He pointed out that for the Russian legislators, the talks with Jagland were very important, "given that any parliament is a place where people should listen to each other." "This is why we want to be heard," he said. "In this connection, we very much appreciate your consistent position on the development of an equal, full-scale political dialogue with Russia," Volodin noted.

"The Russian parliamentary delegation’s participation in the PACE activities is a matter of great importance for us," the lower house chairman went on to say. "We appreciate your position as you consider PACE as a mechanism for dialogue."

Volodin said he knew that Jagland paid much attention to the protection of human rights, adding that "in this case the rights of parliament members need to be protected." "The PACE members’ rights are determined by the mandates they receive from their voters through elections," he noted. "It is clear that PACE itself is to blame for the deadlock it is stuck in, since it took a discriminatory decision (to deprive the Russian delegation of the right to vote) that damaged the reputation of the Council of Europe, in the first place," the State Duma speaker said.

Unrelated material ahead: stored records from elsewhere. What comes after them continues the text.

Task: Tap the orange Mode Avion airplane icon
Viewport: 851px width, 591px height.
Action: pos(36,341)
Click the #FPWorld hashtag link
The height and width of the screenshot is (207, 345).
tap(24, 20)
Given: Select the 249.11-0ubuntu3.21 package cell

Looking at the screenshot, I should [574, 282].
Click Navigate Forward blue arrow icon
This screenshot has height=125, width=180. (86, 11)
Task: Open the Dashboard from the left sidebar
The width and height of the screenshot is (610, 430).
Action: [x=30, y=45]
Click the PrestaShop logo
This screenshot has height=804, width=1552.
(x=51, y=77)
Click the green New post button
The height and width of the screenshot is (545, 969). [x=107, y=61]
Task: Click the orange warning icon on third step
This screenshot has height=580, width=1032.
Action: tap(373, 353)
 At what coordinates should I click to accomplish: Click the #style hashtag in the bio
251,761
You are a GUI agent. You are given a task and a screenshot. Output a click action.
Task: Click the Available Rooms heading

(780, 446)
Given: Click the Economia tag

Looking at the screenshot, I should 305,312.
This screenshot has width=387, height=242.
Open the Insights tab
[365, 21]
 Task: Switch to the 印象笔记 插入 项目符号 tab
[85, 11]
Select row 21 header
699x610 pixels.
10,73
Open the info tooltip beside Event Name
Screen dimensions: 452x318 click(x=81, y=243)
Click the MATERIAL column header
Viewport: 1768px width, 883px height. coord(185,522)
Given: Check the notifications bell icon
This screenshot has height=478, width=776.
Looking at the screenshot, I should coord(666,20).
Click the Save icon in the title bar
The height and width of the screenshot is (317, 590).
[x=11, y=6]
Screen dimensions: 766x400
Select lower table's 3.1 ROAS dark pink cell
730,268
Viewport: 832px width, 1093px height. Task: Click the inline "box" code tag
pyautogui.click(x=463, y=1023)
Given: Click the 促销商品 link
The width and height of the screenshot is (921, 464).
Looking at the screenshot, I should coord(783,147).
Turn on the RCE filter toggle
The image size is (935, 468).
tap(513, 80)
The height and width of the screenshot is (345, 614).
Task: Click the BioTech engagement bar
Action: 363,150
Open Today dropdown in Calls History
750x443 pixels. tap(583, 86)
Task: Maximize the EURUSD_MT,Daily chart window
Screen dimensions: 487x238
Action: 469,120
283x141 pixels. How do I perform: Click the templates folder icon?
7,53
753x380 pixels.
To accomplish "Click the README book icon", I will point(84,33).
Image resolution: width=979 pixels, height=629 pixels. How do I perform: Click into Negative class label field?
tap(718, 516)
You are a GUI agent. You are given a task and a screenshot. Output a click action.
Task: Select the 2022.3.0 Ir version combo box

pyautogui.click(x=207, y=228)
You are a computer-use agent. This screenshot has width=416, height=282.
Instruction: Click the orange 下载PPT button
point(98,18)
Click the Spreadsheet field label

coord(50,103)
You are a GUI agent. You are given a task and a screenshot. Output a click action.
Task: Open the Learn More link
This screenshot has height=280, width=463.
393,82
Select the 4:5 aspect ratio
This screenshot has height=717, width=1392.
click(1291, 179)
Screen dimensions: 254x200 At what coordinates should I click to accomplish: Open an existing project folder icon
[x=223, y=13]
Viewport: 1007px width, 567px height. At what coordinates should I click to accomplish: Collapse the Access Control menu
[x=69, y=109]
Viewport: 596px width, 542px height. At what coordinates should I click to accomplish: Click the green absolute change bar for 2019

Russia’s delegation at PACE was deprived of its key rights in April 2014 over the events in Ukraine and Crimea’s reunification with Russia. In 2015, PACE voted twice on a possibility of restoring the Russian delegation’s powers but the restrictions still remained in force. Russia was stripped of the right to vote and take part in the PACE governing bodies and its monitoring activities. Owing to these restrictions, the Russian delegation suspended its participation in the PACE work until late 2015. The leadership of the Russian delegation repeatedly said it would return to PACE only if all the sanctions were lifted.

In January 2016, Russia refused to bid for confirming its powers this year.